- [Task details]: Read the lines below and count those that have the word "toolbar". Respond with the number only.

- [Source records]:
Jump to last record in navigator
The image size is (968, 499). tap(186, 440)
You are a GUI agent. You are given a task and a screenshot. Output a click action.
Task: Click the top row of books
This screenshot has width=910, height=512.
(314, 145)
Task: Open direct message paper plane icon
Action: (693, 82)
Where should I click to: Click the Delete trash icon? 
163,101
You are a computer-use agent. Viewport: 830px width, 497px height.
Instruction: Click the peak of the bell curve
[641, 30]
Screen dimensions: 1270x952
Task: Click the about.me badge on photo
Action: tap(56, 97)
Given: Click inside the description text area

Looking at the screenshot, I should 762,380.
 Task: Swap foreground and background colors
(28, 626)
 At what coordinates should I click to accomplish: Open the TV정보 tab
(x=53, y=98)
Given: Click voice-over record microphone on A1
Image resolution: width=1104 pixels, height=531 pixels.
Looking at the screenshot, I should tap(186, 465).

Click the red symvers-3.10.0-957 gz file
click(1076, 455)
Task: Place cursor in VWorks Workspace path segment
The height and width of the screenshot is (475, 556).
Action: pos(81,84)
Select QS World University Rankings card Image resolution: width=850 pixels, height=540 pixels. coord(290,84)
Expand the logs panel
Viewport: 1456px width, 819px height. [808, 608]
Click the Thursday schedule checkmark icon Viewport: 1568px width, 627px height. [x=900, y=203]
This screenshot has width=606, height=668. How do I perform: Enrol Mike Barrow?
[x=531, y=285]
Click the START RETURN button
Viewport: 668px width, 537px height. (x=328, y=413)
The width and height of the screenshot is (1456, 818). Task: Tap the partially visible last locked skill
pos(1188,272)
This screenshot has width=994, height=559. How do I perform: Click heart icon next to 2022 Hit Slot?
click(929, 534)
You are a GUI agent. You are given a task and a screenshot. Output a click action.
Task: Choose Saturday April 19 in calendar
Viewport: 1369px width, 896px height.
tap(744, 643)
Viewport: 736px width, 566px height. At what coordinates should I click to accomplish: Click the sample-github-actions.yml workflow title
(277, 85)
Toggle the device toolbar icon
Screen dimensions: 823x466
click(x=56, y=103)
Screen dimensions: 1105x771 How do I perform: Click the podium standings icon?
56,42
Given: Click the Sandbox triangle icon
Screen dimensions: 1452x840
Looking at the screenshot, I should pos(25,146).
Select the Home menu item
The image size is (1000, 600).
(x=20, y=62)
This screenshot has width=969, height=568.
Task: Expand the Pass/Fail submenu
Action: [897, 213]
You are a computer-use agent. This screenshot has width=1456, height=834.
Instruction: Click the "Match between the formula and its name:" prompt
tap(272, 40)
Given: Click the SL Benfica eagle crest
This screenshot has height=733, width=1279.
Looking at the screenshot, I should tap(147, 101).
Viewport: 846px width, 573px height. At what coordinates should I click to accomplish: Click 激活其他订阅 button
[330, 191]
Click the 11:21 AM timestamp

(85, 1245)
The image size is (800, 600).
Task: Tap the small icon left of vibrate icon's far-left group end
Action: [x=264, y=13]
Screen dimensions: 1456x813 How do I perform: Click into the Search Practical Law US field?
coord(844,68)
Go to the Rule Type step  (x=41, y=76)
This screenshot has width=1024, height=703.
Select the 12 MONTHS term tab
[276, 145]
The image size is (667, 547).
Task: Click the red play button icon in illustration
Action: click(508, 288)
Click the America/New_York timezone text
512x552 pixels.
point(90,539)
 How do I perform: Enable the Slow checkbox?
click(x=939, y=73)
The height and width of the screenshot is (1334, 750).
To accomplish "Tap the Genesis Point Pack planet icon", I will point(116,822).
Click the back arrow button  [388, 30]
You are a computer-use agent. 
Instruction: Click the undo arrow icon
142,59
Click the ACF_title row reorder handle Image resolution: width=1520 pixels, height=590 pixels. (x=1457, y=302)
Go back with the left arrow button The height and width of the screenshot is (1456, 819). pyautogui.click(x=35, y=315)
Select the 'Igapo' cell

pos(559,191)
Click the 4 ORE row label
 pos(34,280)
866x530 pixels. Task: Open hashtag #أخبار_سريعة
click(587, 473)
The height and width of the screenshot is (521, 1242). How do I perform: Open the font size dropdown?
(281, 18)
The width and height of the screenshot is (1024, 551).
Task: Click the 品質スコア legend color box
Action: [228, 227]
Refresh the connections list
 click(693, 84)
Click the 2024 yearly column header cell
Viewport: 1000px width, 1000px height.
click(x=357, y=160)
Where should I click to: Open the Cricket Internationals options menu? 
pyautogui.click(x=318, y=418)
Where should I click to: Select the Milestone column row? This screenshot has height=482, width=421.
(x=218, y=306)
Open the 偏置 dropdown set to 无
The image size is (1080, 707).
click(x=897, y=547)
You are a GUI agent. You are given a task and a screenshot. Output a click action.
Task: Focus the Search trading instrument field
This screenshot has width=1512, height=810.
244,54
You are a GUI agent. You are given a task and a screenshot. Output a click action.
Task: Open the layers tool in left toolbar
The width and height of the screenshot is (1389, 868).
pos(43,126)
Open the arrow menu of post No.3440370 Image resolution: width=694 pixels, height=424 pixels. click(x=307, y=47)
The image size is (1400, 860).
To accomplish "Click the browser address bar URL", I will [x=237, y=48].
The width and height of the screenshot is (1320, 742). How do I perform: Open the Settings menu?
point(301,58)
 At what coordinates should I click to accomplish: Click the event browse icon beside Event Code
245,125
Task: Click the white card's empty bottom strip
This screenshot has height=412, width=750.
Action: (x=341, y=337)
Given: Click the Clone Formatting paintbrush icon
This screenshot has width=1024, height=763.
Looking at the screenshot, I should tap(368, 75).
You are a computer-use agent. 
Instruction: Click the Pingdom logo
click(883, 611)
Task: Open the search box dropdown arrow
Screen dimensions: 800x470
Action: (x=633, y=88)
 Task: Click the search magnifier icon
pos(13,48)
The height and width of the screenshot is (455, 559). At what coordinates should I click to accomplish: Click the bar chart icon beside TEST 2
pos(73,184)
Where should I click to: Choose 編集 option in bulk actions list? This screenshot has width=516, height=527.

- [Answer to the problem]: 2